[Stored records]
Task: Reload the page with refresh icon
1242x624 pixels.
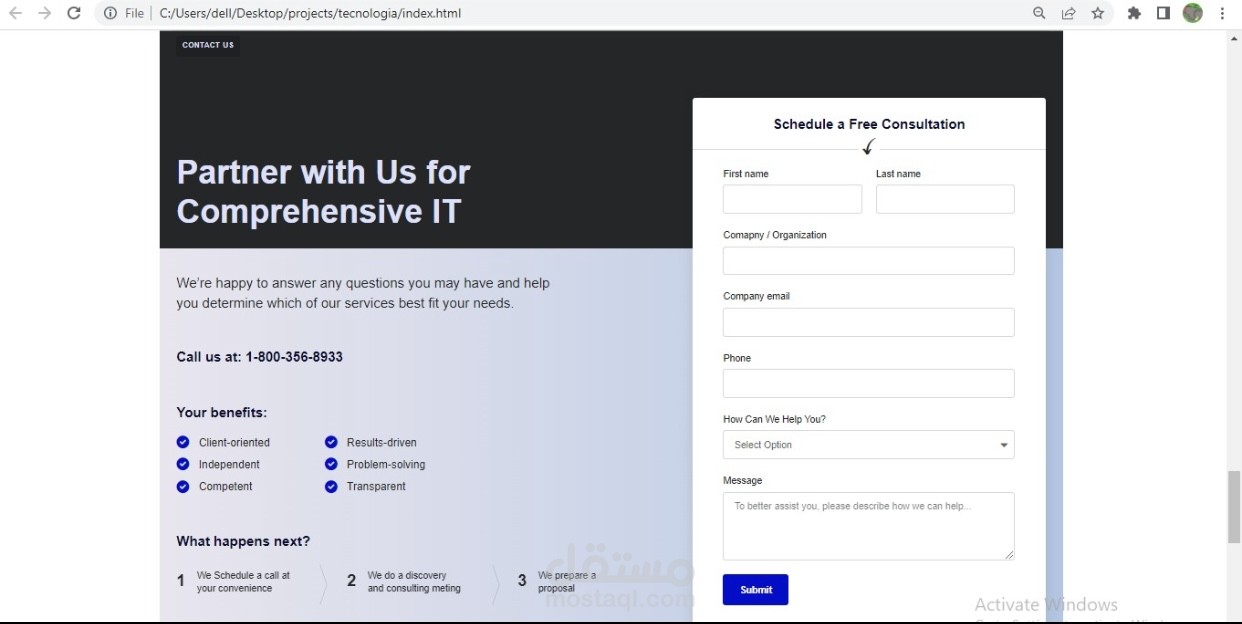Action: [73, 13]
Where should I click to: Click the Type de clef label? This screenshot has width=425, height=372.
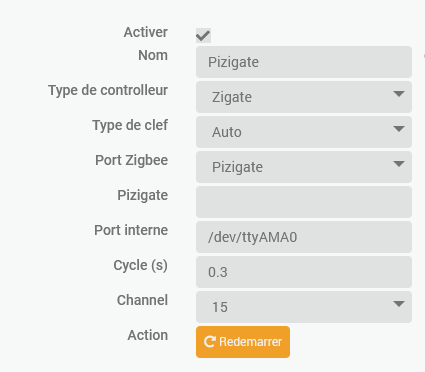coord(130,125)
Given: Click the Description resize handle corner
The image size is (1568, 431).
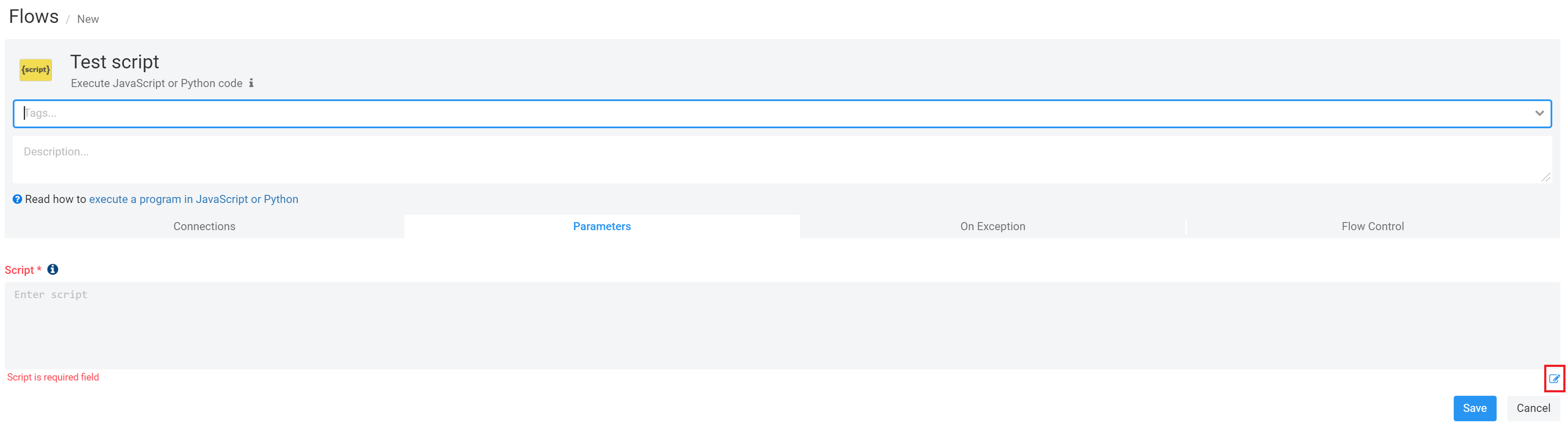Looking at the screenshot, I should [1546, 177].
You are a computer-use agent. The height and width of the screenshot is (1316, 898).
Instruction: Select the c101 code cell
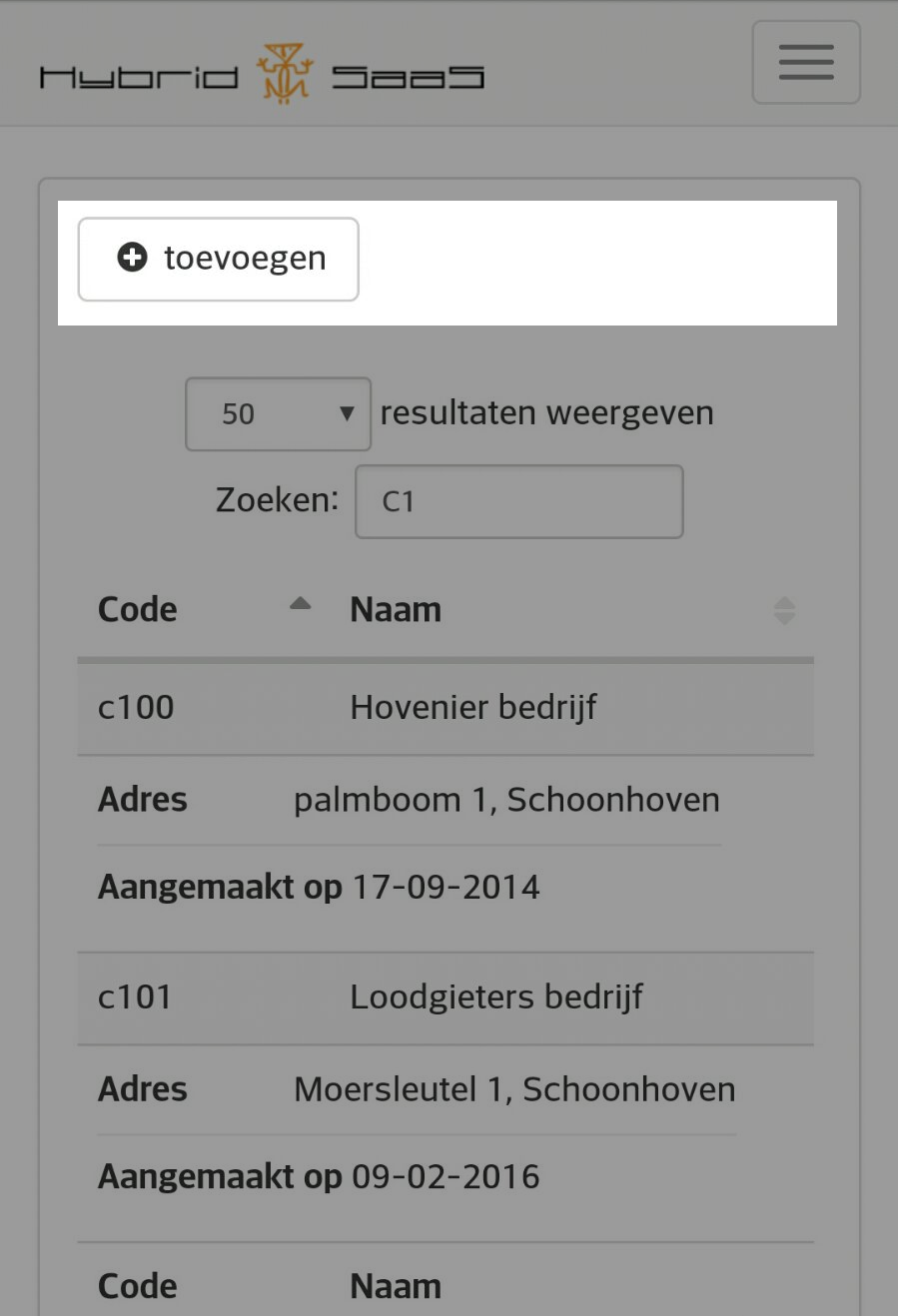click(x=135, y=996)
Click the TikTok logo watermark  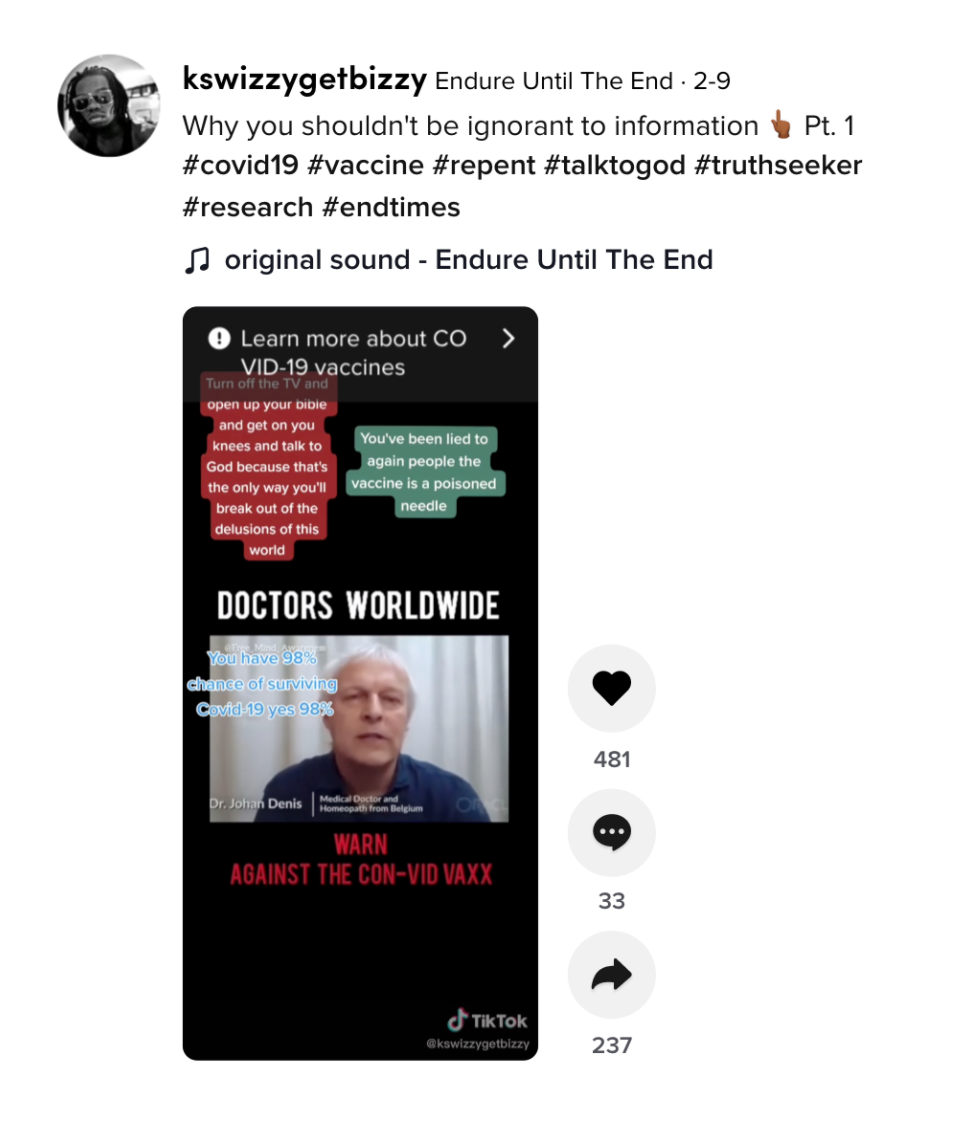(487, 1020)
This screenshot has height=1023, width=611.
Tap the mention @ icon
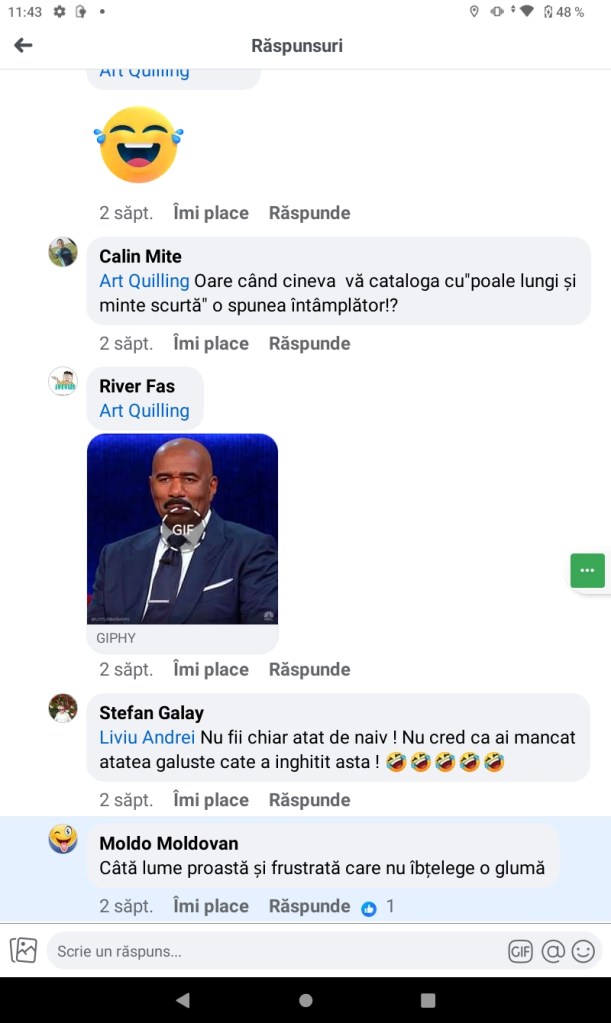553,951
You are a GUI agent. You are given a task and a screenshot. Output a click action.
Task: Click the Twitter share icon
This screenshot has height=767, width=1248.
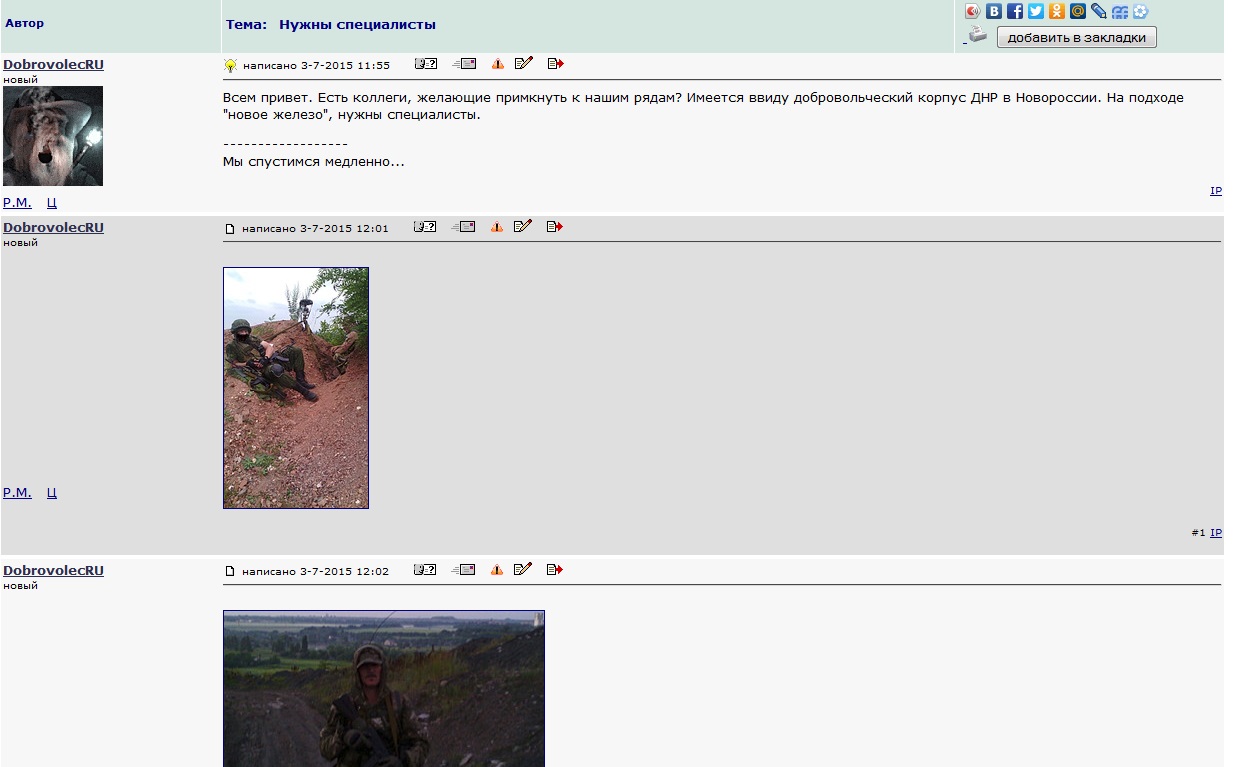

> **WHAT YOU NEED TO DO**: Determine how many of the lines above include the word "agent", then give that number and nothing else.

> **TASK SOLUTION**: 2